The aggadic expositions in the Mekhilta, which are found chiefly in "Beshallah" and "Yitro" are in part actual exegesis, but the majority of them are merely interpretations of Scripture to illustrate certain ethical and moral tenets. Parables are frequently introduced in connection with these interpretations as well as proverbs and maxims. Especially noteworthy are the aggadot relating to the battles of the Ephraimites and to Serah, Asher's daughter, who showed Joseph's coffin to Moses, besides others, which are based on old tales and legends.

Some of the tannaim mentioned in the Mekhilta are referred to only here and in Sifre Numbers, which likewise originated with R. Ishmael's school. On the earlier editions of the Mekhilta and the commentaries to it see I.H. Weiss and M. Friedmann.

==Reception==
The Babylonian and Jerusalem Talmud do not mention this work; the Sifra and the Sifre do not mention it either. However, one passage in the extant version of the Mekhilta, Mishpatim may know of it in the following reference: "R. Josiah showed a Mekhilta from which he cited and explained a sentence." The text quoted by R. Josiah can be found. There is some controversy over whether the word "mekhilta" refers to the work under consideration, or a baraita collection that might also be designated as a mekhilta.

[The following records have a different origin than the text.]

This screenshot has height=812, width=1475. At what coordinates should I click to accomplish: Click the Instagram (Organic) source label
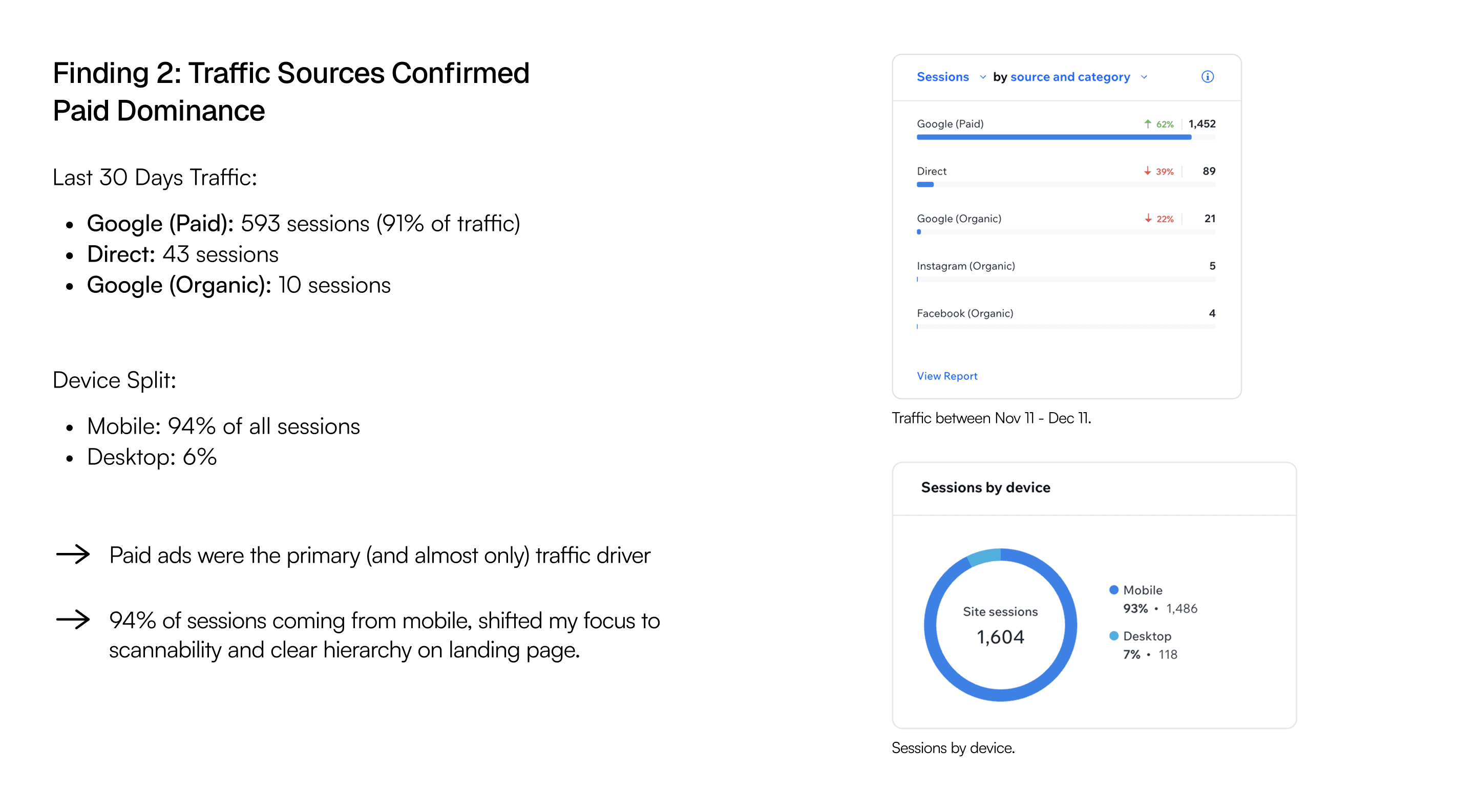[966, 266]
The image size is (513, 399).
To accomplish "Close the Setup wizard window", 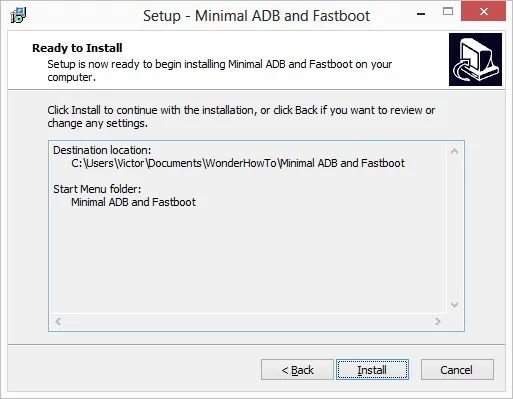I will coord(483,12).
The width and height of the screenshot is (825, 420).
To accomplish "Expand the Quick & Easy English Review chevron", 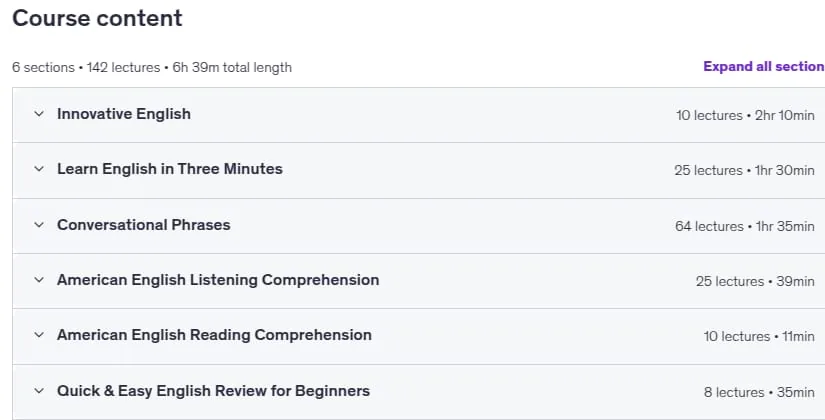I will point(39,391).
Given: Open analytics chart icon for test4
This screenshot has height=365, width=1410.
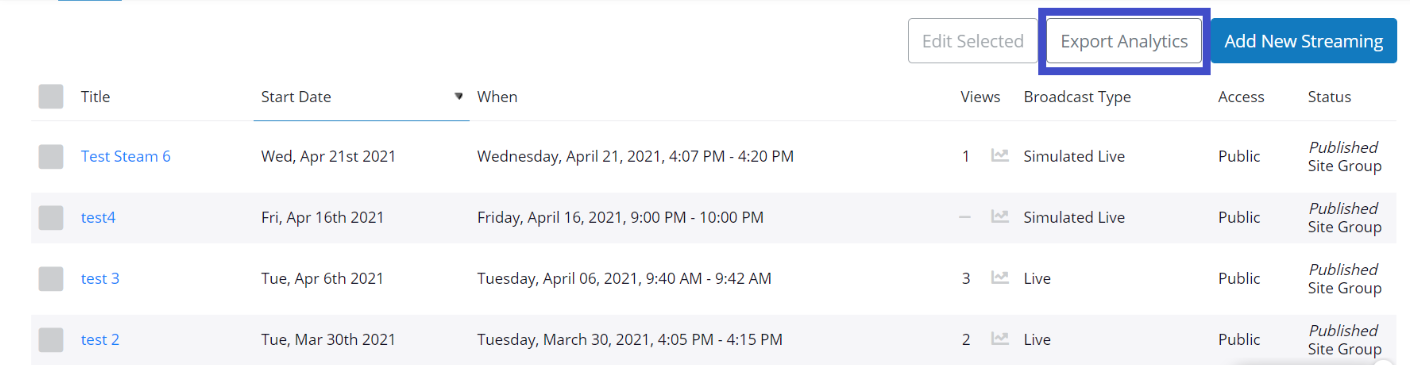Looking at the screenshot, I should tap(999, 217).
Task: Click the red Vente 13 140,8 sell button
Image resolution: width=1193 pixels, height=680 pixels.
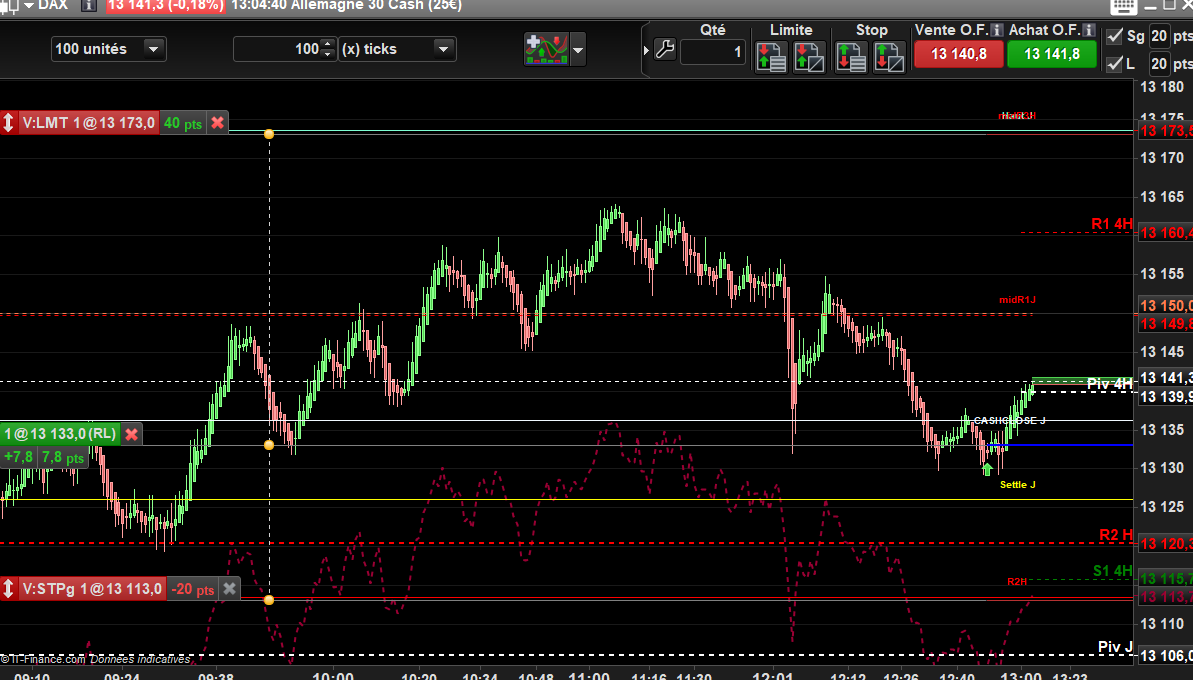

On the other hand, this midrash, apparently in written form, is mentioned several times in the Talmud under the title She'ar Sifre debe Rav "The Other Books of the Schoolhouse". Barayata from the Mekhilta are introduced in the Babylonian Talmud by the phrases Tana debe R. Yishmael ("It was taught in the school of R. Ishmael"), and in the Jerusalem Talmud and the aggadahs by Teni R. Yishmael ("R. Ishmael taught"). Yet there are many barayata in the Talmud which contain comments on Book of Exodus introduced by the phrase Tana debe R. Yishmael but which are not included in the Mekhilta under discussion. These must have been included in Ishmael's original Mekhilta, and the fact that they are omitted in this midrash is evidence that its redactor excluded many of the passages from Ishmael's work.

A geonic responsum in which appears a passage from the Mekhilta likewise indicates that this work was known as She'ar Sifre debe Rav. The first individual to mention the Mekhilta by name was the author of the Halakhot Gedolot.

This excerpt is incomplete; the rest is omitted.